I'm not sure if there was a discrepancy between classes, but as I read through the previous blogs it seems like some people took the challenge of not using technology for 24 hours. However, the way I approached the assignment was to not use any vehicle of communication for 24 hours. Hence, cell phone, ipod, laptop, xbox online were all out of the picture. I had the preconceived notion that it would not be that easy because I consider myself aware of how much society, myself included, use these means of communication. However, I did not expect how this would affect me on a personal level.

The challenge was going good. I hadn't used any means of communication and I had made it through the middle of my day. Class was out and it was a beautiful autumn afternoon. I made it back in front of my dorm at 1:45, where I then preceded to stay outside playing soccer, smoking cigarettes, hackysacking, mashunga (nerf swords), chatting with people and then more hackysack. It was great to be outside being active for so long. I was bummed when 5:30 rolled around and it was time for me to go to my 3 hour math class. (The thought still sends chills up the back). Regardless, I was still set on the the fact I could go the 24 hours. I had already adopted the mindset of a old-aged hippie, thinking that technology was our downfall and just by playing outside for a few hours I had freed myself. Turns out I was wrong.

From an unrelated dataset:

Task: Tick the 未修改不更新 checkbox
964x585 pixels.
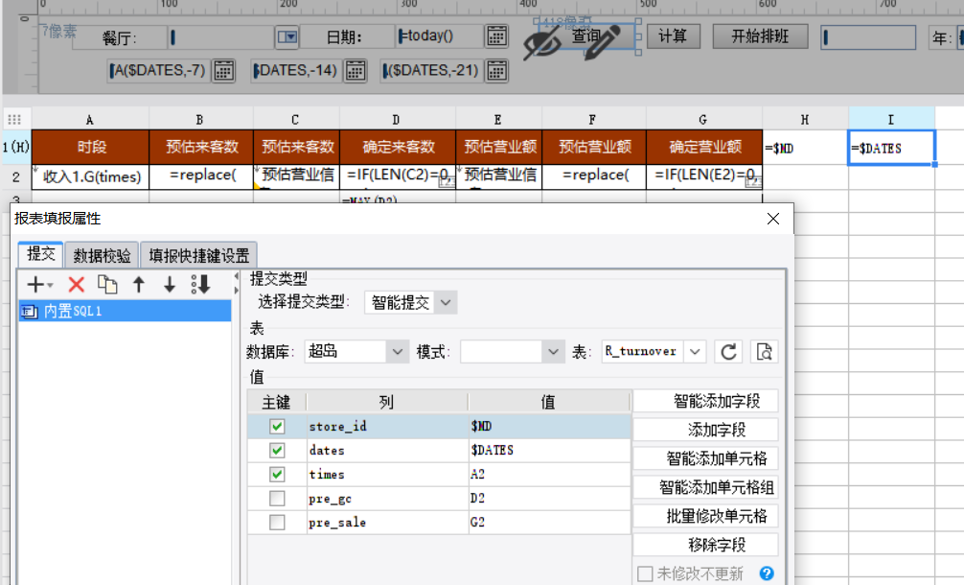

T-minus 23 minutes till the end of my math class, my good friend from Champlain calls me. (I had left my phone on me for emergencies). I saw the call and ignored it, determined to abstain from these communication vehicles. Then she calls again. Then once more. At this point I obviously could tell she needed to get a hold of me but I was in class and could not answer the phone. While I sat in class debating if I would break my challenge after class, she texted me, so I decided to cheat just to see the importance of her calls. Turns out, it was very important. She had had a seizure in the school library and was taken to the hospital. She was calling me to tell me what happened and that she was under care but alright. This set me on edge. At this point the challenge was no longer important. I spent the next few hours on the phone texting my friend and others trying to figure out if I should/could go to the hospital. This is when the second event hit me. My good friend from back home texts me. He just asked how I was doing and we were having casual conversation, it helped to calm my nerves. That's when he springs into discussion on how he isn't doing well at community college and he has a horrible feeling of stagnation and failure. At this point this was not the best thing that could have happened but I was determined to be a good friend. I spent a significant amount of time on the phone with him texting back in forth trying to give advice and cheer him up. To what extent I was successful is still unknown to me but for now it is irrelevant. What is important is the gravity of what communication is. The fact that you live inside your own brain and can communicate to yourself seamlessly, somehow distorts the way we view talking with others. Essentially all communication has a vehicle of somesort. It could be verbal or technology based, there always is that link between everyone. This is what was so profound in this assignment. It makes you uncomfortable because you feel like you can't share your message and can receive them, as well.
That is why I failed the challenge because I had too many messages incoming. I can't ascertain if that is a positive or a negative yet. However, the most interesting fact is that as humans we theoretically could live is solitude but there is something that is so tangible about communication and sharing with other people. That lead to my downfall in the assignment. If I cared about me and only me the challenge would have been easy. Instead, I found myself worrying and trying to fix problems that only stemmed from other people. I hope to believe that this comes from a good nature and a decently caring personality. But it would be interesting to find out if there was more at play here. It could possibly be one of the great human mysteries, we have yet to find out. What are the relationships between solitude, communication, technology and human tendencies?